Go through the entries below and print each one exactly.

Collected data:
# # # #

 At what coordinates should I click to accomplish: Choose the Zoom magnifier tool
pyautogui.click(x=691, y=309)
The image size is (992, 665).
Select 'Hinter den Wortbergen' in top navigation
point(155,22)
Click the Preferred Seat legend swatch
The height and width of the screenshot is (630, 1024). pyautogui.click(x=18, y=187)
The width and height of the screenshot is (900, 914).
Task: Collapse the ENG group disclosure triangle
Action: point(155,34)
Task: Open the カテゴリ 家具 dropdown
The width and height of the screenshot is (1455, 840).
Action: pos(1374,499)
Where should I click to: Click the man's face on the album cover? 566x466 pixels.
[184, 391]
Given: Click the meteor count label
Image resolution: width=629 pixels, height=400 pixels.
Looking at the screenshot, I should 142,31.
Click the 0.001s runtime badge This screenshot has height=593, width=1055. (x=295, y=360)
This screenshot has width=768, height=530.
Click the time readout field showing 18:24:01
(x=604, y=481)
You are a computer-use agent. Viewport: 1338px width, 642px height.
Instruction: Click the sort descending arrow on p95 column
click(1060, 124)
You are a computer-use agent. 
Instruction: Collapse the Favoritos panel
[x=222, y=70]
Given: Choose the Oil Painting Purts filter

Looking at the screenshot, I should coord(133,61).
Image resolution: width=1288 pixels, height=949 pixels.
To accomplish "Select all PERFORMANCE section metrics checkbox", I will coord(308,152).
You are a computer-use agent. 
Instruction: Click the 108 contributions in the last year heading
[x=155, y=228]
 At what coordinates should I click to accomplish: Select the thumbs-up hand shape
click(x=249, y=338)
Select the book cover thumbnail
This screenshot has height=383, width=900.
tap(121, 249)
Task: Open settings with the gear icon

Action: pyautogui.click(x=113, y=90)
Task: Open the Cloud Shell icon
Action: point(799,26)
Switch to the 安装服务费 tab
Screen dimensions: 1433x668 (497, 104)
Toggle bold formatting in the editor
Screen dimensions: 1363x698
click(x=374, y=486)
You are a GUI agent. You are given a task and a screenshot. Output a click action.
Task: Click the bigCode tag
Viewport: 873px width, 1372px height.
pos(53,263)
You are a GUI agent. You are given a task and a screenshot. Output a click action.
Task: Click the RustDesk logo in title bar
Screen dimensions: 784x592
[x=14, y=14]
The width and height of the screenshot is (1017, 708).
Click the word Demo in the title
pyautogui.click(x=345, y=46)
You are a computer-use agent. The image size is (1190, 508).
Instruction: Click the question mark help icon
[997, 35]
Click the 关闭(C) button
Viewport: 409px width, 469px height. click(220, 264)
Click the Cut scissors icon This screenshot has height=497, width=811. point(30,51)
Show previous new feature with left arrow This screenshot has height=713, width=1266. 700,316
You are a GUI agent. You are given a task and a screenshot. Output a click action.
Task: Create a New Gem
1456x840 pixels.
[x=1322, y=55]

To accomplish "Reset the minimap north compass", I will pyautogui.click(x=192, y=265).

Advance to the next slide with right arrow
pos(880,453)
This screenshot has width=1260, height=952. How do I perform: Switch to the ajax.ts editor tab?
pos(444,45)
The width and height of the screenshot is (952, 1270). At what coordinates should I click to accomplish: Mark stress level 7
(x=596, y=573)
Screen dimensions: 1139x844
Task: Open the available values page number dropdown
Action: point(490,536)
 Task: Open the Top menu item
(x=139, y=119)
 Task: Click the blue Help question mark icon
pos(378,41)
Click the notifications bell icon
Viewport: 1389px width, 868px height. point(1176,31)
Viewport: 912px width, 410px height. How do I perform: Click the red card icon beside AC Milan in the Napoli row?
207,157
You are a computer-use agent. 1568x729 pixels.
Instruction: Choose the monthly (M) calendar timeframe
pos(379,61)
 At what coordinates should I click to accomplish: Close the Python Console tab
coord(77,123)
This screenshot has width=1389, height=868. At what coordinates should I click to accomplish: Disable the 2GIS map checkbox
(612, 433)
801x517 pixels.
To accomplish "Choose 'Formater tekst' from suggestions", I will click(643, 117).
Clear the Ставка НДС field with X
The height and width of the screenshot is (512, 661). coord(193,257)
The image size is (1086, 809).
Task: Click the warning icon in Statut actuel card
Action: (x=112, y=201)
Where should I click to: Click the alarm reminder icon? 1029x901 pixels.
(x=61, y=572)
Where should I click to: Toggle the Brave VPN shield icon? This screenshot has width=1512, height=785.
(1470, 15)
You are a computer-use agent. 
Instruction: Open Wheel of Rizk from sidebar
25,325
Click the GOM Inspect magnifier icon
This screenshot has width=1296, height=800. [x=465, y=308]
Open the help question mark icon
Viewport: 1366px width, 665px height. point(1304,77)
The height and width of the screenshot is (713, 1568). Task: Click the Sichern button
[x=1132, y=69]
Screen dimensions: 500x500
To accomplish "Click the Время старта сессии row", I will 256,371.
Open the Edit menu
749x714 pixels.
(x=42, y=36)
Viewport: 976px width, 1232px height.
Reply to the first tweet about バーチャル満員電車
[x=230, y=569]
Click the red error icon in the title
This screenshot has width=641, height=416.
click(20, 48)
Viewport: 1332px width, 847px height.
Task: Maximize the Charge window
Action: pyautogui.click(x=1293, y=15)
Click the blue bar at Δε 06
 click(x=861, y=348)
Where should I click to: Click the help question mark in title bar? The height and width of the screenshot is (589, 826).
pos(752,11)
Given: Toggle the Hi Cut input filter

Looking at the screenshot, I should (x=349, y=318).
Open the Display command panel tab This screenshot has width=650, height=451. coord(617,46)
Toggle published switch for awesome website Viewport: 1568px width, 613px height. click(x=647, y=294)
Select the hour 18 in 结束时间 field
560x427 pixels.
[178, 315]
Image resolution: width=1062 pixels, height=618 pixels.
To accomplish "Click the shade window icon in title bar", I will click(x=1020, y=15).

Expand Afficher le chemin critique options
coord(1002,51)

# # # #

**Written answer:**
 At what coordinates should I click to accomplish: Choose the Zoom magnifier tool
pyautogui.click(x=691, y=309)
The image size is (992, 665).
Select 'Hinter den Wortbergen' in top navigation
point(155,22)
Click the Preferred Seat legend swatch
The height and width of the screenshot is (630, 1024). pyautogui.click(x=18, y=187)
The width and height of the screenshot is (900, 914).
Task: Collapse the ENG group disclosure triangle
Action: point(155,34)
Task: Open the カテゴリ 家具 dropdown
The width and height of the screenshot is (1455, 840).
Action: pos(1374,499)
Where should I click to: Click the man's face on the album cover? 566x466 pixels.
[184, 391]
Given: Click the meteor count label
Image resolution: width=629 pixels, height=400 pixels.
Looking at the screenshot, I should 142,31.
Click the 0.001s runtime badge This screenshot has height=593, width=1055. (x=295, y=360)
This screenshot has width=768, height=530.
Click the time readout field showing 18:24:01
(x=604, y=481)
You are a computer-use agent. Viewport: 1338px width, 642px height.
Instruction: Click the sort descending arrow on p95 column
click(1060, 124)
You are a computer-use agent. 
Instruction: Collapse the Favoritos panel
[x=222, y=70]
Given: Choose the Oil Painting Purts filter

Looking at the screenshot, I should coord(133,61).
Image resolution: width=1288 pixels, height=949 pixels.
To accomplish "Select all PERFORMANCE section metrics checkbox", I will coord(308,152).
You are a computer-use agent. 
Instruction: Click the 108 contributions in the last year heading
[x=155, y=228]
 At what coordinates should I click to accomplish: Select the thumbs-up hand shape
click(x=249, y=338)
Select the book cover thumbnail
This screenshot has height=383, width=900.
tap(121, 249)
Task: Open settings with the gear icon

Action: pyautogui.click(x=113, y=90)
Task: Open the Cloud Shell icon
Action: point(799,26)
Switch to the 安装服务费 tab
Screen dimensions: 1433x668 (497, 104)
Toggle bold formatting in the editor
Screen dimensions: 1363x698
click(x=374, y=486)
You are a GUI agent. You are given a task and a screenshot. Output a click action.
Task: Click the bigCode tag
Viewport: 873px width, 1372px height.
pos(53,263)
You are a GUI agent. You are given a task and a screenshot. Output a click action.
Task: Click the RustDesk logo in title bar
Screen dimensions: 784x592
[x=14, y=14]
The width and height of the screenshot is (1017, 708).
Click the word Demo in the title
pyautogui.click(x=345, y=46)
You are a computer-use agent. The image size is (1190, 508).
Instruction: Click the question mark help icon
[997, 35]
Click the 关闭(C) button
Viewport: 409px width, 469px height. click(220, 264)
Click the Cut scissors icon This screenshot has height=497, width=811. point(30,51)
Show previous new feature with left arrow This screenshot has height=713, width=1266. 700,316
You are a GUI agent. You are given a task and a screenshot. Output a click action.
Task: Create a New Gem
1456x840 pixels.
[x=1322, y=55]

To accomplish "Reset the minimap north compass", I will pyautogui.click(x=192, y=265).

Advance to the next slide with right arrow
pos(880,453)
This screenshot has width=1260, height=952. How do I perform: Switch to the ajax.ts editor tab?
pos(444,45)
The width and height of the screenshot is (952, 1270). At what coordinates should I click to accomplish: Mark stress level 7
(x=596, y=573)
Screen dimensions: 1139x844
Task: Open the available values page number dropdown
Action: point(490,536)
 Task: Open the Top menu item
(x=139, y=119)
 Task: Click the blue Help question mark icon
pos(378,41)
Click the notifications bell icon
Viewport: 1389px width, 868px height. point(1176,31)
Viewport: 912px width, 410px height. How do I perform: Click the red card icon beside AC Milan in the Napoli row?
207,157
You are a computer-use agent. 1568x729 pixels.
Instruction: Choose the monthly (M) calendar timeframe
pos(379,61)
 At what coordinates should I click to accomplish: Close the Python Console tab
coord(77,123)
This screenshot has width=1389, height=868. At what coordinates should I click to accomplish: Disable the 2GIS map checkbox
(612, 433)
801x517 pixels.
To accomplish "Choose 'Formater tekst' from suggestions", I will click(643, 117).
Clear the Ставка НДС field with X
The height and width of the screenshot is (512, 661). coord(193,257)
The image size is (1086, 809).
Task: Click the warning icon in Statut actuel card
Action: (x=112, y=201)
Where should I click to: Click the alarm reminder icon? 1029x901 pixels.
(x=61, y=572)
Where should I click to: Toggle the Brave VPN shield icon? This screenshot has width=1512, height=785.
(1470, 15)
You are a computer-use agent. 
Instruction: Open Wheel of Rizk from sidebar
25,325
Click the GOM Inspect magnifier icon
This screenshot has width=1296, height=800. [x=465, y=308]
Open the help question mark icon
Viewport: 1366px width, 665px height. point(1304,77)
The height and width of the screenshot is (713, 1568). Task: Click the Sichern button
[x=1132, y=69]
Screen dimensions: 500x500
To accomplish "Click the Время старта сессии row", I will 256,371.
Open the Edit menu
749x714 pixels.
(x=42, y=36)
Viewport: 976px width, 1232px height.
Reply to the first tweet about バーチャル満員電車
[x=230, y=569]
Click the red error icon in the title
This screenshot has width=641, height=416.
click(20, 48)
Viewport: 1332px width, 847px height.
Task: Maximize the Charge window
Action: pyautogui.click(x=1293, y=15)
Click the blue bar at Δε 06
 click(x=861, y=348)
Where should I click to: Click the help question mark in title bar? The height and width of the screenshot is (589, 826).
pos(752,11)
Given: Toggle the Hi Cut input filter

Looking at the screenshot, I should (x=349, y=318).
Open the Display command panel tab This screenshot has width=650, height=451. coord(617,46)
Toggle published switch for awesome website Viewport: 1568px width, 613px height. click(x=647, y=294)
Select the hour 18 in 结束时间 field
560x427 pixels.
[178, 315]
Image resolution: width=1062 pixels, height=618 pixels.
To accomplish "Click the shade window icon in title bar", I will click(x=1020, y=15).

Expand Afficher le chemin critique options
coord(1002,51)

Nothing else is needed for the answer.